Project

Content - Fotos

The Photographic Database alongside the Epigraphic Text Database, the Geographic Database and the Bibliographic Database is a constituent part of EDH.

To a large extent the material is a result of the yield of research travels, which were undertaken by the director and research associates of the research project or of the Heidelberg Seminars of Ancient History and Epigraphy. The photographic library has profitted to a no lesser degree from generous gifts made by individual scholars and institutions: Prof. Dr. Silvio Panciera / Istituto Epigrafico (Inscriptions of Rome), Prof. Dr. Marjeta Šašel Kos ( Inscriptions of the Slovenian National Museum Ljubljana), Prof. Dr. Ioan Piso (Inscriptions of the Roman province Dacia), Prof. Dr. Juan Manuel Abascal Palazón (Inscriptions from Carthago Nova), Prof. Dr. Leszek Mrozewicz ( Inscriptions from Novae), Dr. Charles V. Crowther (Inscriptions of the Ashmolean Museum Oxford), Dr. Ingrid Weber-Hiden ( Inscriptions from Carnuntum and further findspots in the Austrian part of the Roman province Pannonia superior).

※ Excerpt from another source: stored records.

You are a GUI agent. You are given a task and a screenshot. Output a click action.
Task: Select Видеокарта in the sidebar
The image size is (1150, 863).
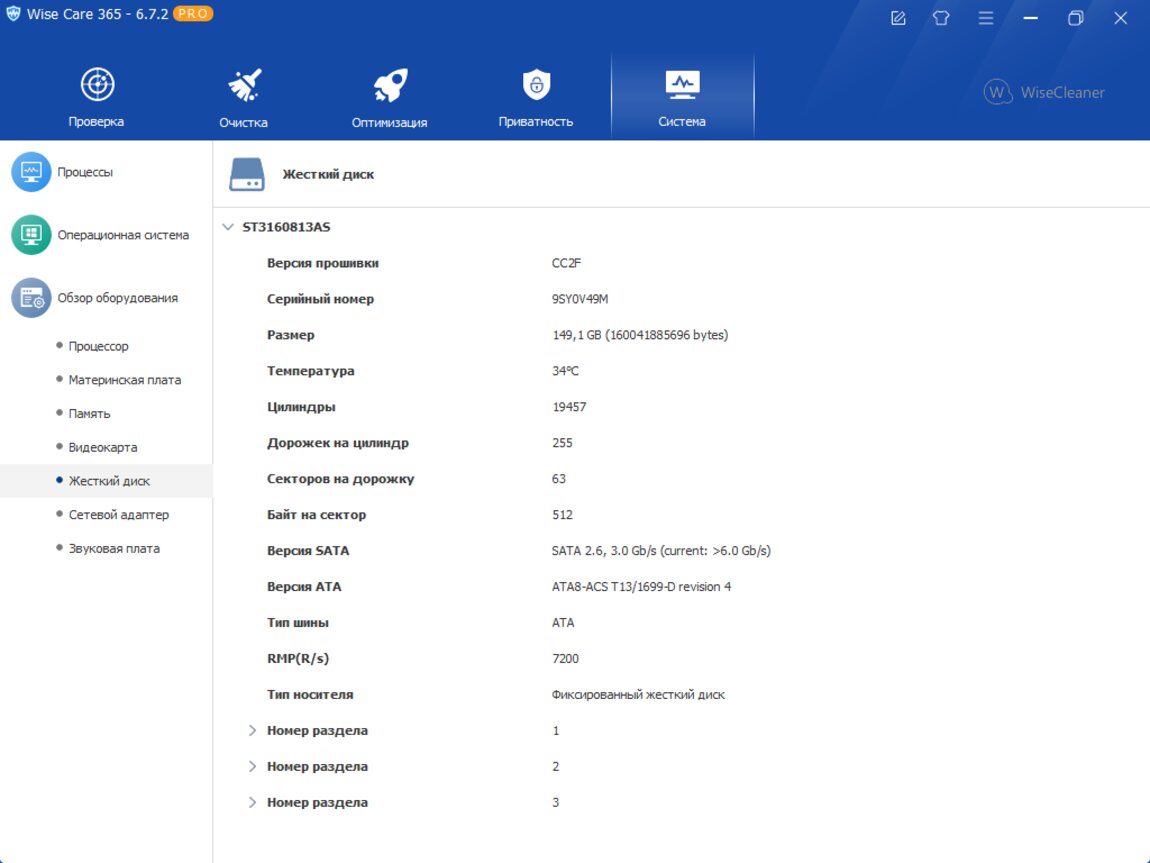[x=103, y=447]
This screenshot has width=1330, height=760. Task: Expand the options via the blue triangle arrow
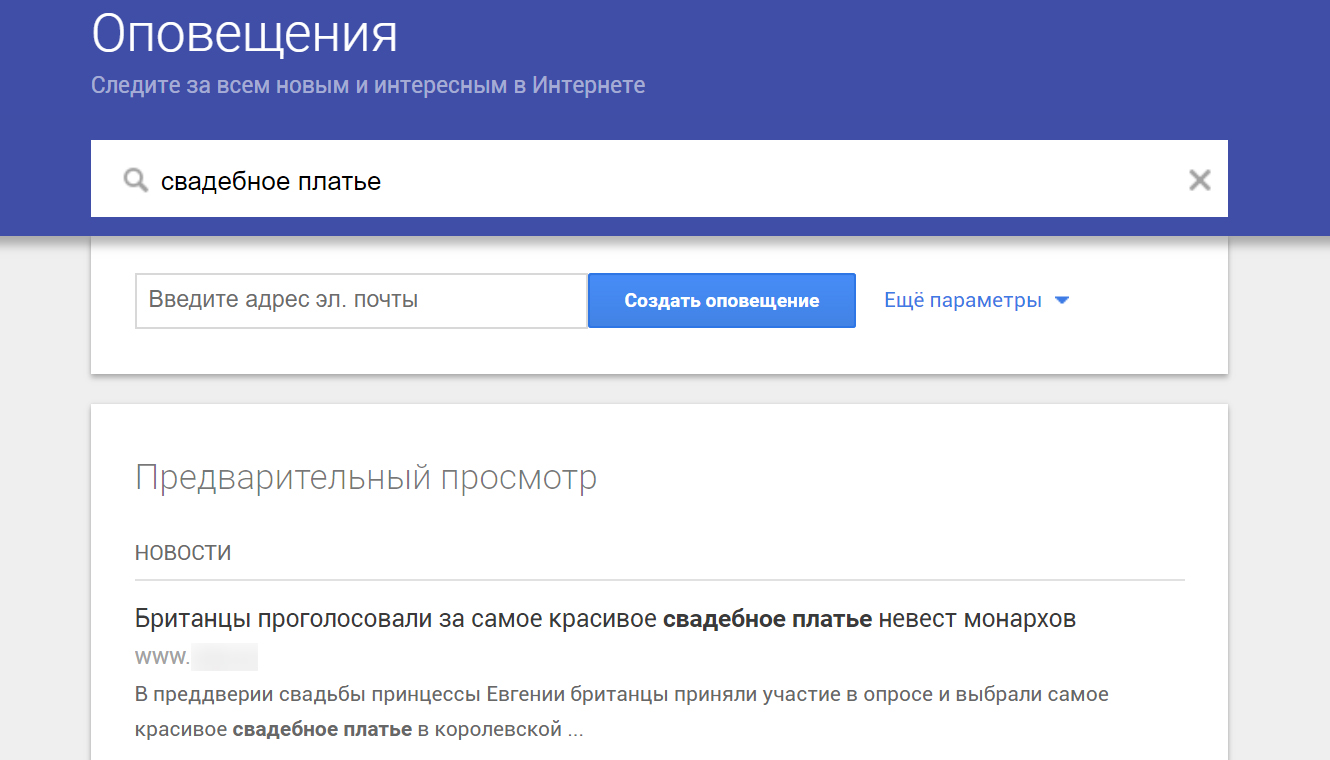pyautogui.click(x=1063, y=299)
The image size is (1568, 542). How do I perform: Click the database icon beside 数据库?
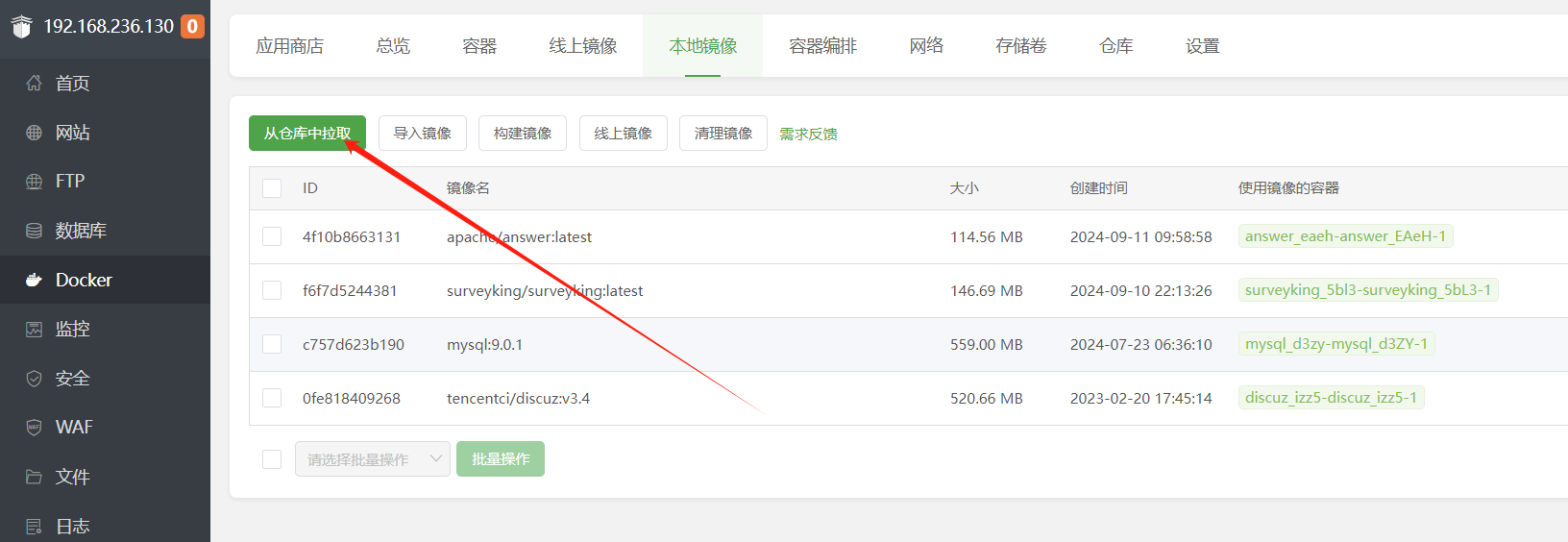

In the context of a cooperation agreement funded by the Seminar für Alte Geschichte und Epigraphik of Heidelberg University between itself and the Historischen Seminar (Abt. Alte Geschichte) of Osnabrück University a substantial part of the photographic material there has been digitized (2007/08). These images have been entered into the Epigraphische Fotothek.

Alongside the presence of digital images stored as high resolution tif-files conventional archiving of the photographic material by EDH since the 1980s as slides, negatives and prints made it possible to provide high quality reproduction on demand (since November 2021 at the University Archive of Heidelberg University, signature: Rep 244).

In the context of diverse cooperation networks between EDH and other elsewhere epigraphic text and image databases there are some 15.500 at times reciprocal links between the search results of the Epigrapic Text Database and the corresponding records in external databases. The photographic archives of the following institutions have participated in this joint venture: The Spanish branch of CIL, the U.S. Epigraphy Project, the web site Ubi erat Lupa and The Inscriptions of Philippi. - Furthermore there are almost 7.000 images of inscriptions of the Italic regions, which have been made available directyl through EDR; the search results in EDR thus show, as along as they are present, the corresponding photographic material of the Photographic Database.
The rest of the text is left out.